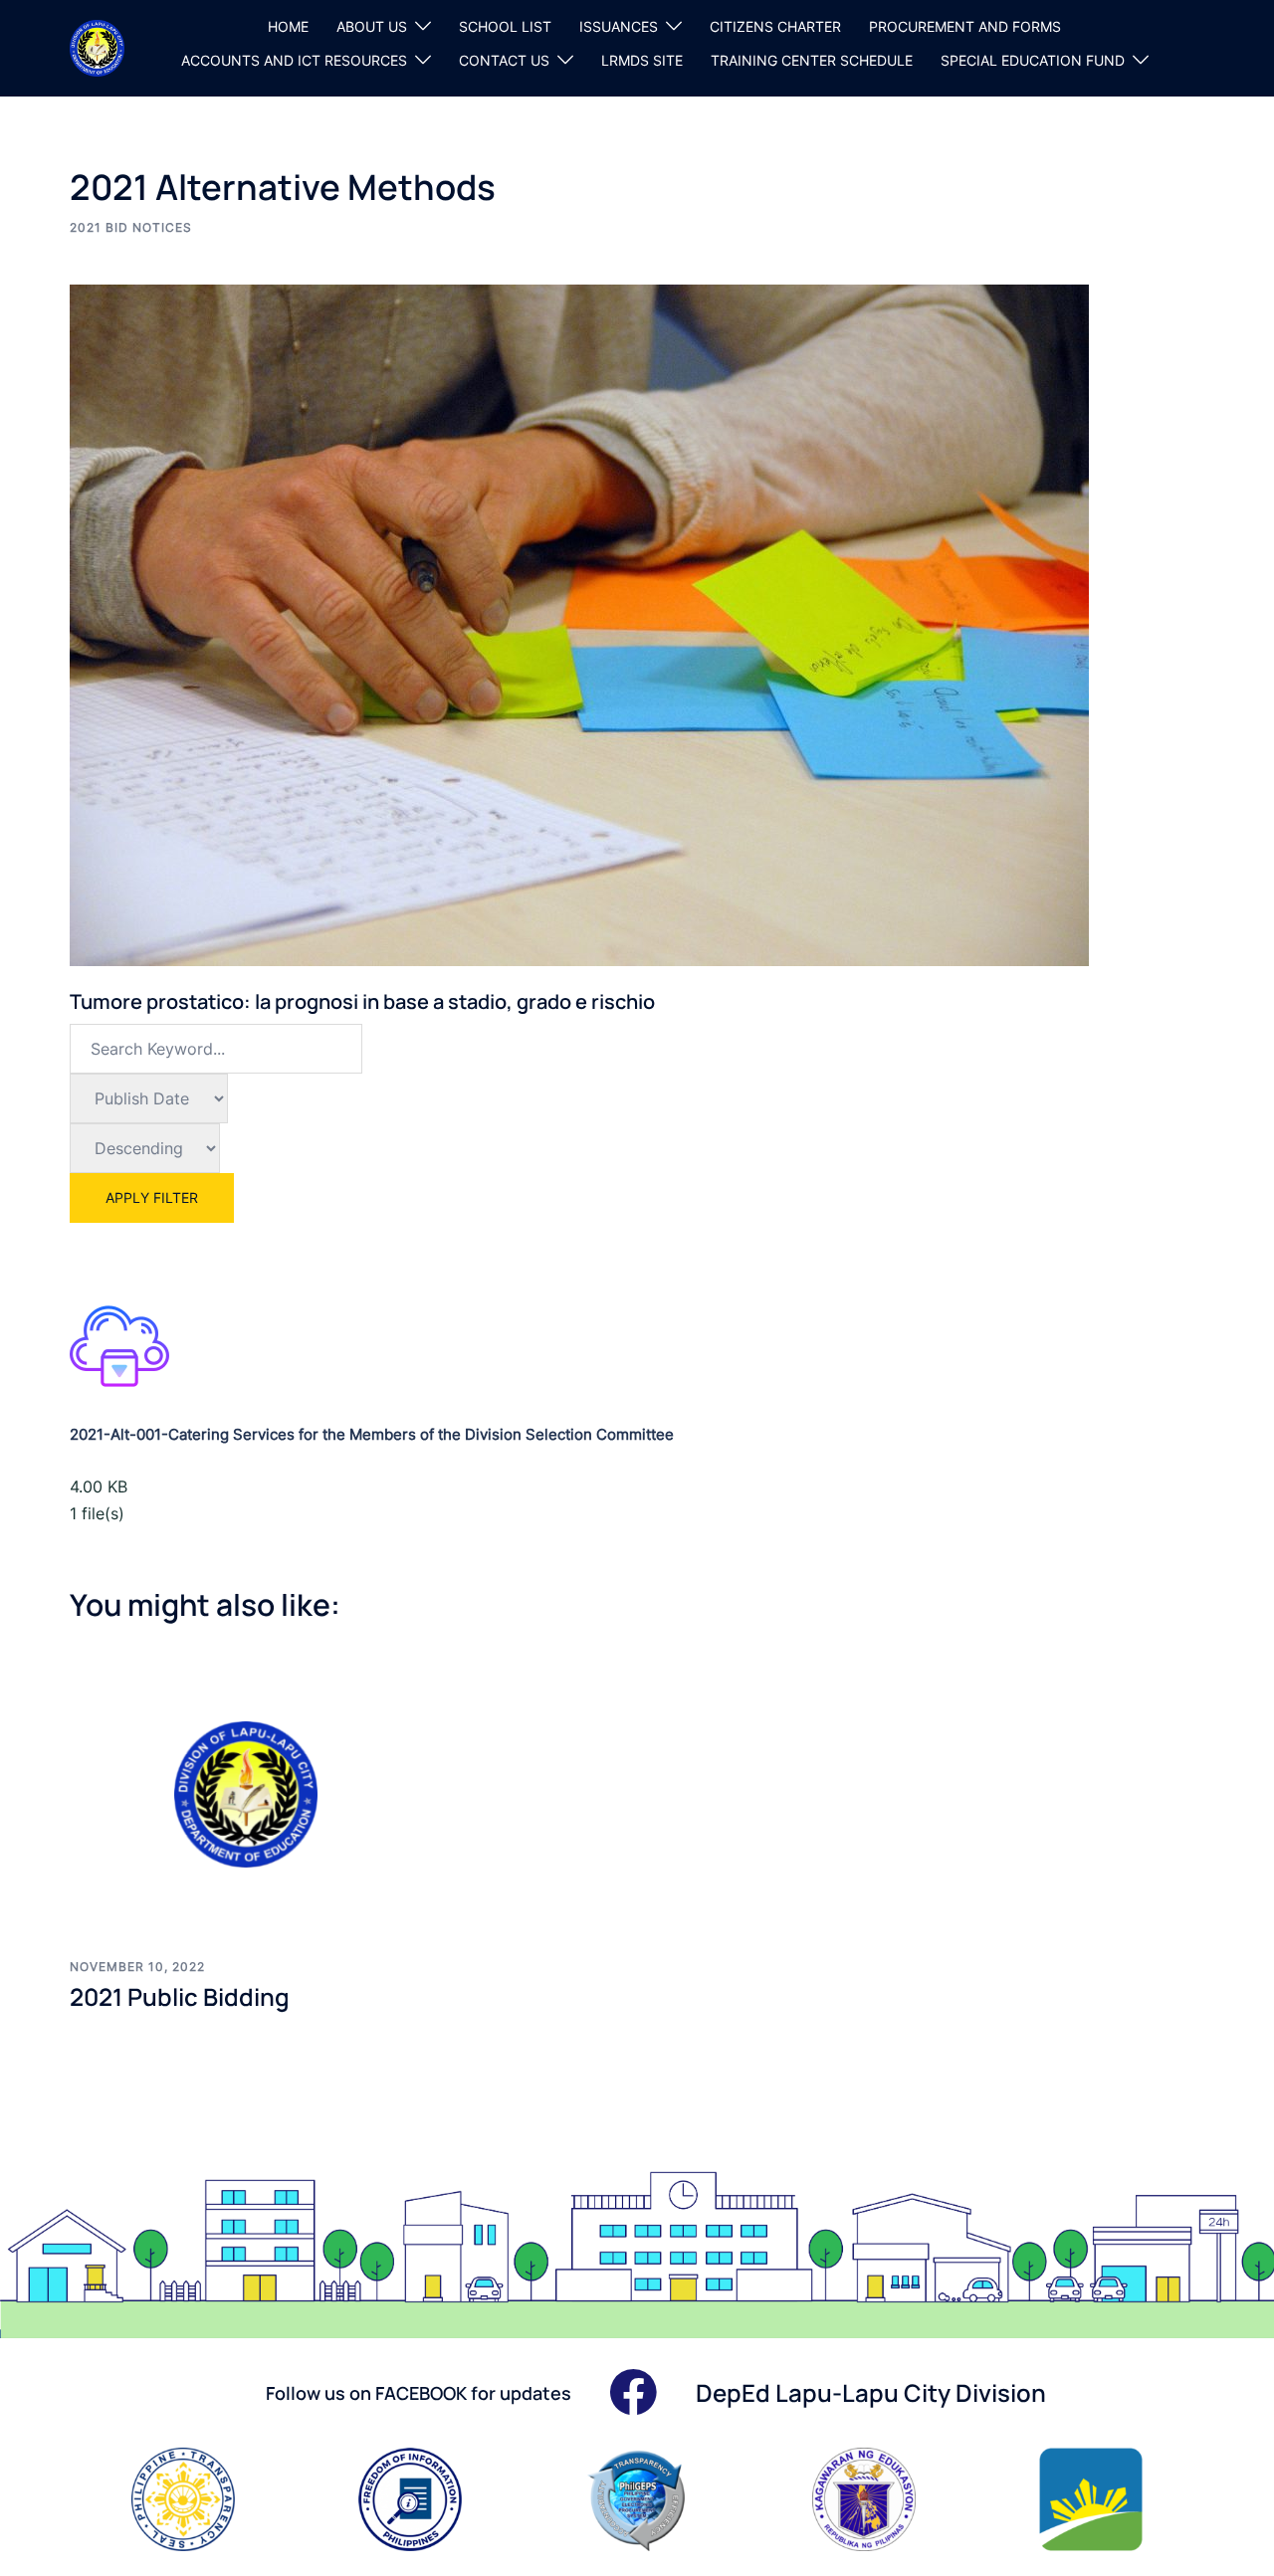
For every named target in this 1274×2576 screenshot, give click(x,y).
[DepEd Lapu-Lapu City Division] (97, 47)
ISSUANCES (618, 26)
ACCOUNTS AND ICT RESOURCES (294, 60)
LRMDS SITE (642, 60)
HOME (288, 26)
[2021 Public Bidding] (249, 1794)
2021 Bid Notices (131, 227)
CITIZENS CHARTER (775, 26)
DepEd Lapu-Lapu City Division (871, 2392)
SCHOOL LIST (505, 26)
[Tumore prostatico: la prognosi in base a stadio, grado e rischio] (579, 624)
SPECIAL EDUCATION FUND (1033, 60)
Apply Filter (152, 1197)
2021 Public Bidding (180, 1996)
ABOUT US (371, 26)
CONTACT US (504, 60)
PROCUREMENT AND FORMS (965, 26)
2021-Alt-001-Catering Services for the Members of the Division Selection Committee (372, 1435)
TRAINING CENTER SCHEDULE (812, 60)
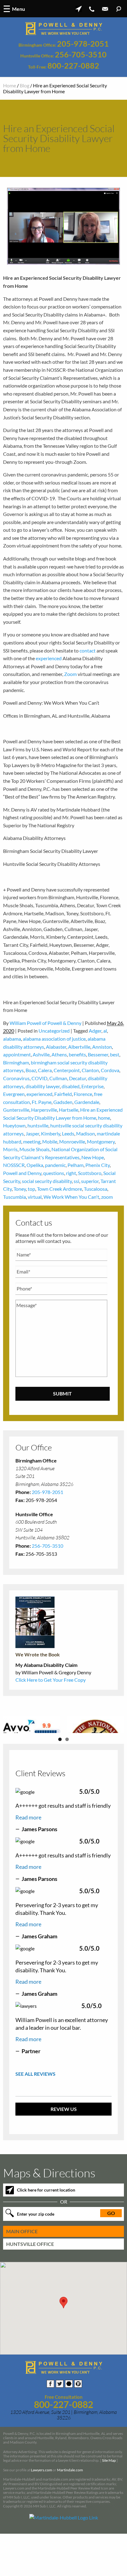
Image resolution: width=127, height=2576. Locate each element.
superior (90, 1181)
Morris (10, 1149)
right (71, 1173)
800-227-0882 (73, 65)
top (31, 1189)
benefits (77, 1054)
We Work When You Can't (71, 1197)
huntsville (37, 1125)
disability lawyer (43, 1086)
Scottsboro (89, 1173)
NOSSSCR (14, 1165)
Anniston (102, 1047)
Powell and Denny (22, 1173)
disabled (71, 1086)
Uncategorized (54, 1031)
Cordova (110, 1070)
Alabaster (56, 1047)
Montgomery (101, 1141)
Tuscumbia (14, 1197)
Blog (24, 85)
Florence (83, 1094)
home (104, 1118)
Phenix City (97, 1165)
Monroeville (72, 1141)
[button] (63, 2345)
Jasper (32, 1133)
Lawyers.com (41, 2512)
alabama (12, 1039)
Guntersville (16, 1110)
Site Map (109, 2502)
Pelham (76, 1165)
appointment (17, 1054)
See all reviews (35, 2116)
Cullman (58, 1078)
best (114, 1054)
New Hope (92, 1157)
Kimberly (50, 1133)
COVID (39, 1078)
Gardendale (86, 1102)
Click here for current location (46, 2232)
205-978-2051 (83, 44)
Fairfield (63, 1094)
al (105, 1031)
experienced (49, 658)
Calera (45, 1070)
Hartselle (68, 1110)
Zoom (70, 674)
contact (88, 650)
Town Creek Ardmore (59, 1189)
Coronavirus (16, 1078)
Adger (95, 1031)
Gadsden (62, 1102)
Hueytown (14, 1125)
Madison (85, 1133)
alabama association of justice (54, 1039)
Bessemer (98, 1054)
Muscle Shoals (34, 1149)
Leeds (68, 1133)
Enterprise (92, 1086)
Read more (28, 1859)
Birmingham (16, 1062)
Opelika (35, 1165)
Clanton (90, 1070)
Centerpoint (67, 1070)
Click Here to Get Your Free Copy (50, 1680)
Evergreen (14, 1094)
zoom (107, 1197)
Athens (59, 1054)
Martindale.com (70, 2512)
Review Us (64, 2151)
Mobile (49, 1141)
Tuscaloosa (95, 1189)
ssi (76, 1181)
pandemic (55, 1165)
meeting (31, 1141)
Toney (20, 1189)
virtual (35, 1197)
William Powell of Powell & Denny (45, 1023)
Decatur (77, 1078)
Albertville (79, 1047)
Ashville (41, 1054)
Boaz (31, 1070)
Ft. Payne (41, 1102)
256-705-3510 (81, 54)
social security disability (47, 1181)
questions (53, 1173)
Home (9, 85)
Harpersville (44, 1110)
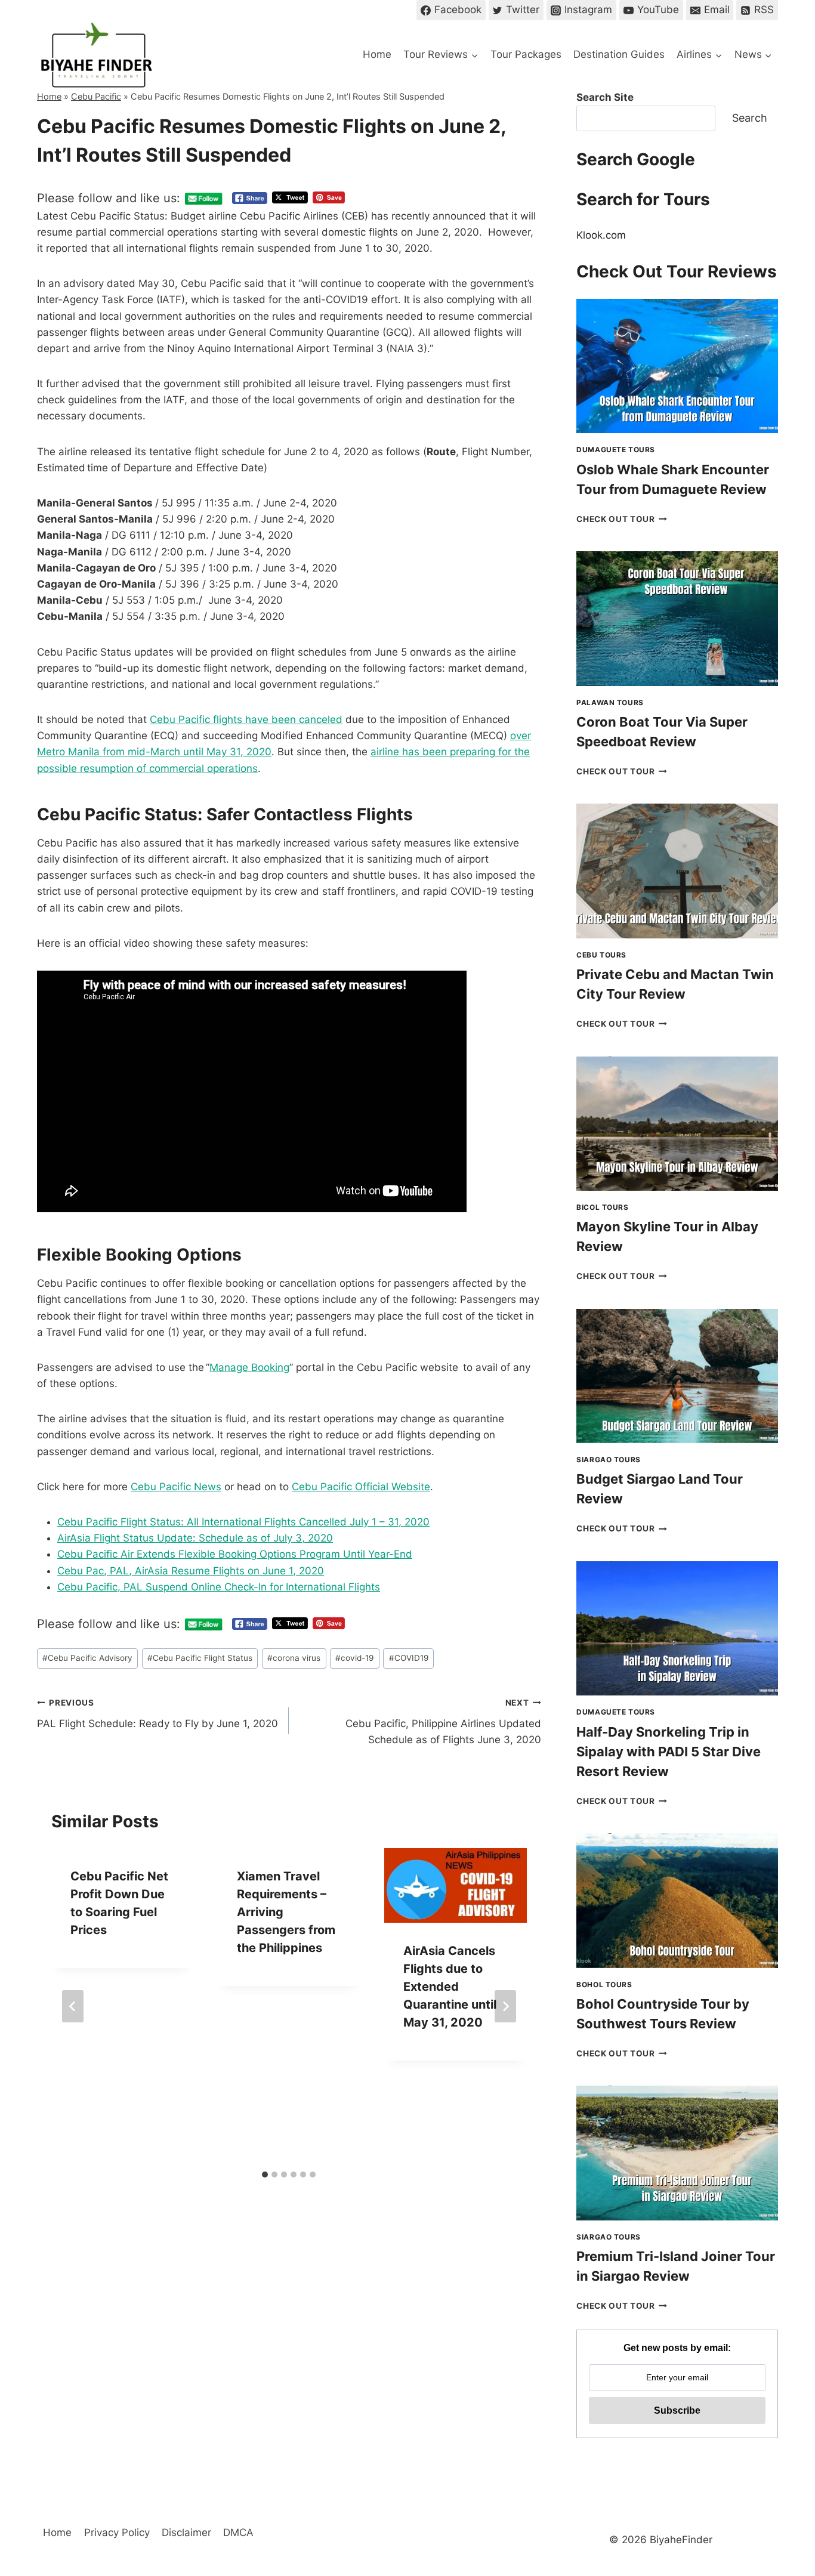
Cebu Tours (601, 954)
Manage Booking (249, 1367)
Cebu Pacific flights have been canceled (246, 719)
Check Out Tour (621, 519)
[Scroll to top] (785, 2467)
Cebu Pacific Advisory (87, 1658)
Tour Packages (525, 54)
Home (377, 54)
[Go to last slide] (73, 1992)
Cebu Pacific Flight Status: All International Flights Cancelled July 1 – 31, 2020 (243, 1522)
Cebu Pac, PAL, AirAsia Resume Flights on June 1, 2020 (190, 1571)
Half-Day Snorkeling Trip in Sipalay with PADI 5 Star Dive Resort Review (668, 1751)
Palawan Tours (610, 702)
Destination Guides (619, 54)
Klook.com (601, 235)
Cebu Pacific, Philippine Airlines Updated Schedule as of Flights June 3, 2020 (443, 1722)
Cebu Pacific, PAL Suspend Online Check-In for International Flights (218, 1587)
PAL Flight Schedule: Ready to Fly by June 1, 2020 (157, 1713)
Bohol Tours (604, 1984)
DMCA (238, 2532)
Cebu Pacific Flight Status (199, 1658)
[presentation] (677, 366)
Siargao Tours (608, 1459)
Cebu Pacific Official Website (361, 1487)
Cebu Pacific (96, 96)
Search (749, 118)
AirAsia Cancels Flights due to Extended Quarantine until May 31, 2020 (449, 1987)
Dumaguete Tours (615, 449)
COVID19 (408, 1658)
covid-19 (354, 1658)
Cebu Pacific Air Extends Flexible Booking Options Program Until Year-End (234, 1554)
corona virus (293, 1658)
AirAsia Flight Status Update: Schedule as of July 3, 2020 (195, 1538)
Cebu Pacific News (176, 1487)
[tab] (265, 2146)
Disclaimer (186, 2532)
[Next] (505, 1992)
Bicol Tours (602, 1207)
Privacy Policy (117, 2532)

* * *

What to produce
Show all lines above holding "DepEd".

Response for this exercise
[DepEd Lapu-Lapu City Division] (97, 47)
DepEd Lapu-Lapu City Division (871, 2392)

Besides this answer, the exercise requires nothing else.